We set up two CouchDB instances and let them talk to each other (replicate their data). Then we access the two CouchDB instances via an nginx load balancer.
We create our own up-to-date CouchDB Docker image, building CouchDB from source. Also, we build ourselves a little nginx load balancer.
The Makefile has all the help you need.
But first, make sure you have logged in with your Giant Swarm account and the swarm
CLI. Otherwise, adapt the Makefile to match your requirements, especially the USERNAME
variable in the top.
Then, use these commands to build the images:
cd couchdb
make docker-build
This will create an image based on Debian Wheezy. Building might take a bit.
Use this command:
make docker-run
This will launch a Docker container from your custom CouchDB image. You can connect to it using the IP address of your interface and port 5984.
This works the same way as with the couchdb image, but in a different folder.
cd ../nginx-couchdb-lb
make docker-build
Make sure you have logged in before ussing docker login https://registry.giantswarm.io/
. Then, use these commands to push your images:
cd ../couchdb
make docker-push
cd ../nginx-couchdb-lb
make docker-push
Using the provided swarm.json
file, we will create a Giant Swarm application. We use our username to disambiguate the domain entries.
swarm up --var=username=`swarm user`
Both CouDBs are accessible by with their own host entry via port 80.
curl a.couchdemo-`swarm user`.gigantic.io
curl b.couchdemo-`swarm user`.gigantic.io
First, we create a database on A
curl -X PUT http://admin:THEcouchDBdemo@a.couchdemo.gigantic.io/demo
curl http://a.couchdemo.gigantic.io/_all_dbs
Then we create a first document:
curl -X PUT \
http://admin:THEcouchDBdemo@a.couchdemo.gigantic.io/demo/d516241ea9546cb9bd911f902b000aee \
-d '{"title": "First test document", "description": "Created on A"}'
curl -X POST \
http://admin:THEcouchDBdemo@a.couchdemo.gigantic.io/_replicate \
-d '{"source": "demo","target": "http://admin:THEcouchDBdemo@b.couchdemo.gigantic.io/demo", "create_target": true, "continuous": true}' \
-H "Content-Type: application/json"
curl -X POST \
http://admin:THEcouchDBdemo@b.couchdemo.gigantic.io/_replicate \
-d '{"source": "demo","target": "http://admin:THEcouchDBdemo@a.couchdemo.gigantic.io/demo", "create_target": true, "continuous": true}' \
-H "Content-Type: application/json"
curl -X PUT \
http://admin:THEcouchDBdemo@b.couchdemo.gigantic.io/demo/72f5c2e7265683f6f341d7e1b2000ba0 \
-d '{"title": "Second test document", "description": "Created on B"}'
curl http://a.couchdemo.gigantic.io/demo/72f5c2e7265683f6f341d7e1b2000ba0
swarm stop couch-demo/couchb
curl -X PUT \
http://admin:THEcouchDBdemo@a.couchdemo.gigantic.io/demo/371bd2c52d2bc0ed6b240fa4d6001965 \
-d '{"title": "Third test document", "description": "Created on A"}'
swarm start couch-demo/couchb
After B is back up, it should get the new doc created in B's absence form A.
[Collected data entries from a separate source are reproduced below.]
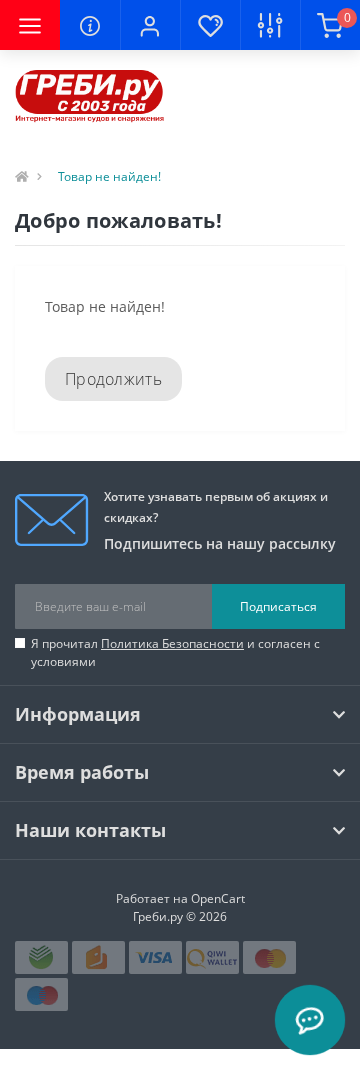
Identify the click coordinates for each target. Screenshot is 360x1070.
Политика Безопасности (172, 643)
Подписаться (278, 606)
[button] (150, 25)
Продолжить (113, 379)
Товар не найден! (109, 176)
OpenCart (218, 898)
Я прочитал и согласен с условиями (175, 652)
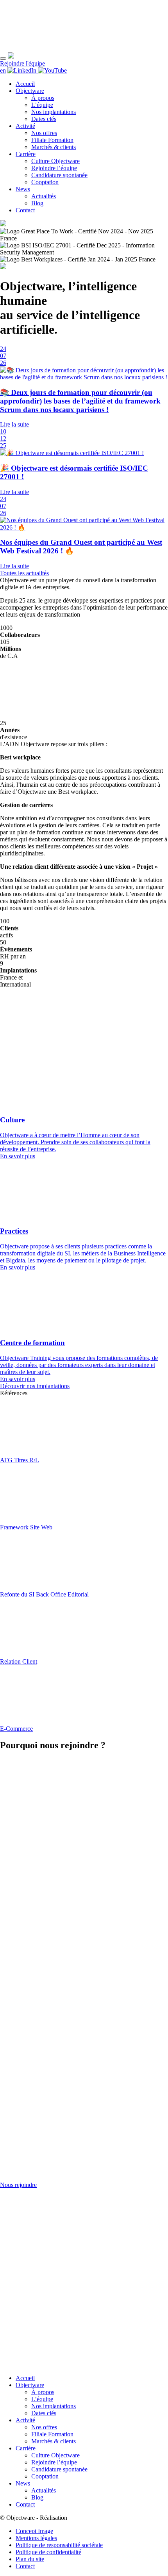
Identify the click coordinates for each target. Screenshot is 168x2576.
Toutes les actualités (24, 573)
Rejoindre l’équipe (54, 168)
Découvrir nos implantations (35, 1386)
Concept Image (34, 2531)
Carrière (26, 154)
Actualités (43, 196)
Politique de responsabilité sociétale (59, 2545)
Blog (37, 203)
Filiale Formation (52, 140)
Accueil (25, 83)
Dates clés (43, 119)
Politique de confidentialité (48, 2552)
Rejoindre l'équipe (22, 63)
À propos (42, 97)
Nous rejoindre (18, 2184)
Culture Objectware (55, 161)
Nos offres (44, 133)
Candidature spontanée (59, 175)
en (3, 70)
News (23, 189)
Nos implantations (53, 111)
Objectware (30, 90)
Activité (25, 126)
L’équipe (42, 104)
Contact (25, 210)
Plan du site (30, 2559)
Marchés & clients (53, 147)
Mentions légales (36, 2538)
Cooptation (45, 182)
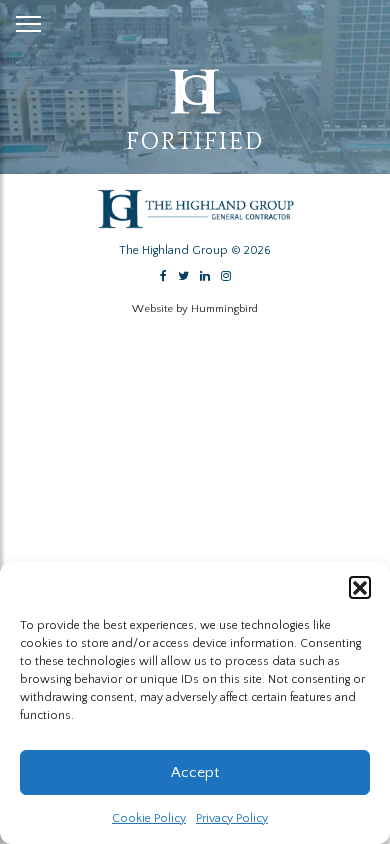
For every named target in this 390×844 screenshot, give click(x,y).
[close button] (28, 20)
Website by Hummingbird (195, 309)
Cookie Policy (149, 818)
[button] (360, 587)
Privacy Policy (232, 818)
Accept (195, 772)
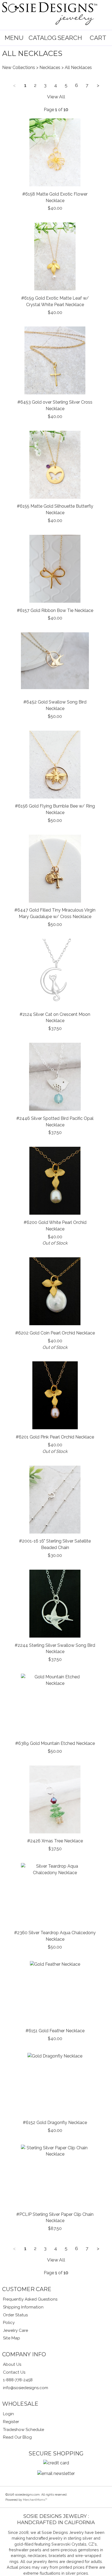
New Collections (18, 67)
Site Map (11, 2338)
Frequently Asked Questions (30, 2299)
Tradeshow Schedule (23, 2429)
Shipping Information (23, 2307)
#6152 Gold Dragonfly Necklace (55, 2122)
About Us (12, 2364)
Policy (9, 2322)
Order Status (15, 2315)
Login (8, 2413)
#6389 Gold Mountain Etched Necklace (55, 1743)
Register (11, 2421)
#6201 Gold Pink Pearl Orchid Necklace (55, 1437)
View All (56, 96)
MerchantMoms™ (35, 2499)
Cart (98, 37)
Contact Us (14, 2372)
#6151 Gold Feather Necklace (55, 2030)
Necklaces (49, 67)
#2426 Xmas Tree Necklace (55, 1840)
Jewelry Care (15, 2330)
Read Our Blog (17, 2437)
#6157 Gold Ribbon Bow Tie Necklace (55, 610)
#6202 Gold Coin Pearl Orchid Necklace (55, 1333)
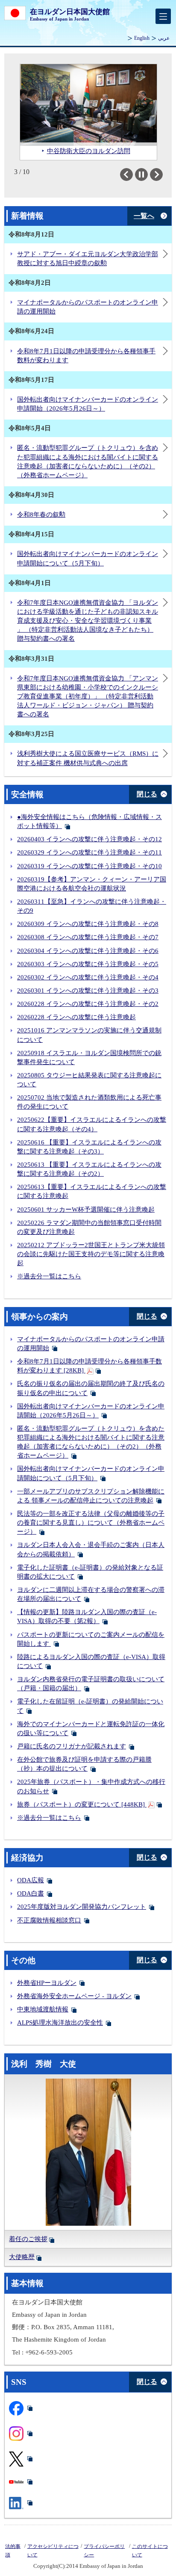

curl http://b.couchdemo.gigantic.io/demo/371bd2c52d2bc0ed6b240fa4d6001965
If we wanted our clients to be unaware of the number of CouchDB backends and spread load nicely via all instances, a load balancer might be useful.
We already built the image above, but didn't make use of it yet. Here we test it's up:
curl a.couchdemo-`swarm user`.gigantic.io
Call the above command several times to see that the response is changing slightly. The uuid
returned should differ between requests, depending by witch host the response is served.
Since both CouchDB instance replicate their content, we don't really care which instance is accessed.
The provided backup script (written in Python) runs a test on both instances directly and then over the load balancer to see if there gains in throughput. Here is how to set it up using virtualenv
and pip
.
virtualenv venv
source venv/bin/activate
pip install requests couchdb
Once this is done, call it using
python benchmark.py
The script creates a database called benchmark
. When it already exists, the database is deleted and re-created.
Then, documents are created first on one instnce, then on the other instance, then via the load balancer. In the next step, the same documents are read in randomized order from one host, then from the other host, then via the load balancer.
In our tests, the speed gain from using the load balancer is minimal. The benefit that the CouchDB cluster is hidden from the clients is far greater.